━━ MATERIAL FOR THIS EXERCISE ━━

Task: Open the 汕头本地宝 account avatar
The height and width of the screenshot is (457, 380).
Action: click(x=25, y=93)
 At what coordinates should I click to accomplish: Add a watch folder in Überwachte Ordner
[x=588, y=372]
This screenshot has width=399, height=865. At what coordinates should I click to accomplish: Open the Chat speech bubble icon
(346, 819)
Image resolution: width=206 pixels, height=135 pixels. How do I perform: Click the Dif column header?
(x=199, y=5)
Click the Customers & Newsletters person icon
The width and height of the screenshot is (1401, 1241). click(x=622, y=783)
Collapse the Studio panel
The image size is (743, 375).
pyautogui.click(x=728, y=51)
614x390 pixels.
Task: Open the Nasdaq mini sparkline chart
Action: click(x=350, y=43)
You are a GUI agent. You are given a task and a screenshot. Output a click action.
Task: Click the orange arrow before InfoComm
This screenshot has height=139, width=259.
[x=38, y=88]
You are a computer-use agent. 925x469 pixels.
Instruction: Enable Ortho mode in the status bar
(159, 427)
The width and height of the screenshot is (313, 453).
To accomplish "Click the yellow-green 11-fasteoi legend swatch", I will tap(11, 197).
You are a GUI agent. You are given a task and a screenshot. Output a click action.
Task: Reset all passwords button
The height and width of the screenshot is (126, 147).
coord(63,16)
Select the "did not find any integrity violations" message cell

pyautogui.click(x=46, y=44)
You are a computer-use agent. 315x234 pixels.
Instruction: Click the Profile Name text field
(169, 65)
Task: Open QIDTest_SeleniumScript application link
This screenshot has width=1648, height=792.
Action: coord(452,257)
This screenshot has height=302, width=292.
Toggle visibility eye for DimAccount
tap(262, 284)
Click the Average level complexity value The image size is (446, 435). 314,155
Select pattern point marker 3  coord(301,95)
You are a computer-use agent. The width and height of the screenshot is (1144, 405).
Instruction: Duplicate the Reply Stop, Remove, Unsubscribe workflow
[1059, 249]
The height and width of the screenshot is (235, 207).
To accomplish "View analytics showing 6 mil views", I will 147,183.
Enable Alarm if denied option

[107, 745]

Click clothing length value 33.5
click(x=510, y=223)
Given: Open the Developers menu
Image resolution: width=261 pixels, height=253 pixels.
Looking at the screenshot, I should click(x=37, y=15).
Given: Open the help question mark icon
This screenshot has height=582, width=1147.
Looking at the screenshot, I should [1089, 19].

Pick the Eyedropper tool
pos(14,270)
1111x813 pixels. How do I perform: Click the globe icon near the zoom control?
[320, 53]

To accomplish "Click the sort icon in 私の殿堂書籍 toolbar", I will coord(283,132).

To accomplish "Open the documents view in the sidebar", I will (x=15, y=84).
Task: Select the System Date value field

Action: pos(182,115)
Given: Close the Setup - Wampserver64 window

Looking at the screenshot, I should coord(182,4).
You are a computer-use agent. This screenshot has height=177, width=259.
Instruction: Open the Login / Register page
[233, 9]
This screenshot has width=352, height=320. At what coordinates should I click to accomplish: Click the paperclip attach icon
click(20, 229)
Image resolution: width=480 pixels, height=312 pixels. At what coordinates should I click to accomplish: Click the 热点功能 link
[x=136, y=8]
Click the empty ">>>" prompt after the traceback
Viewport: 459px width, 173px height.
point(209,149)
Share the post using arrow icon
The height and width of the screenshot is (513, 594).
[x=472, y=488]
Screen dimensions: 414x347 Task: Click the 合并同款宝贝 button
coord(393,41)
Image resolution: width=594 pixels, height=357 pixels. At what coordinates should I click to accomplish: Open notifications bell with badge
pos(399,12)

━━━

> [REQUIRED ACTION]: In the records above, find the lines containing "computer" and copy them.

> [RESPONSE TO THE TASK]:
You are a computer-use agent. 925x469 pixels.
You are a computer-use agent. 315x234 pixels.
You are a computer-use agent. The width and height of the screenshot is (1144, 405).
You are a computer-use agent. This screenshot has height=177, width=259.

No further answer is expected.